Capitec Bank, South Africa’s largest retail bank by customer numbers, has launched a partnership with remittance fintech Mama Money in a significant move to overhaul the cross-border payment landscape for the country’s large migrant population.
The integration embeds Mama Money’s international transfer service directly into Capitec’s mobile banking app, giving its more than 24 million clients a cheaper and faster way to send money home. The collaboration targets a critical and often underserved segment of the market: migrants from countries like Zimbabwe, Mozambique, Malawi, and Kenya who have historically faced remittance fees as high as 12% and multi-day waiting periods.
This bank-fintech tie-up is a noteworthy example of embedded finance in an emerging market, where a large incumbent institution opts to integrate a specialist’s technology rather than build its own competing product.

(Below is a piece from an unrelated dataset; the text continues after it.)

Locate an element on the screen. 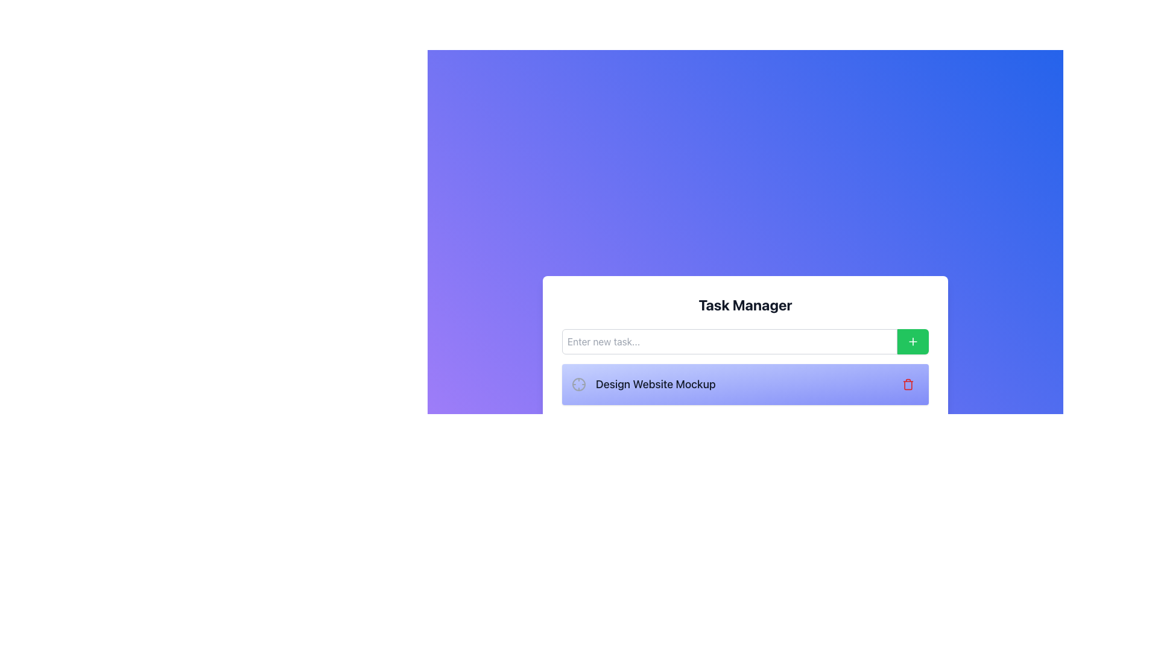  the SVG icon that indicates the action of adding a new task, which is located within a green rectangular button in the header of the task manager interface is located at coordinates (912, 342).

For a fee starting from 5%, Capitec clients can now send funds in minutes. The process generates a 12-digit “Universal Mama Money Token” sent via SMS to the recipient, who can collect the cash from a network of partner banks and agents across more than 70 countries without needing a bank account.
A challenge to the old guard
The partnership directly challenges the expensive and often cumbersome processes of traditional banks and money transfer operators.
“When someone earning minimum wage has to pay R150 in fees to send R1,000 home, that’s money taken directly from a family’s food budget,” said Mathieu Coquillon, co-founder of Mama Money. He argues the collaboration is about more than just technology. “It’s about dignity and fairness for people who work hard to support their families.”
For Capitec, the move is a strategic expansion of its “simple, affordable and transparent” banking philosophy into the multi-billion-rand remittance space.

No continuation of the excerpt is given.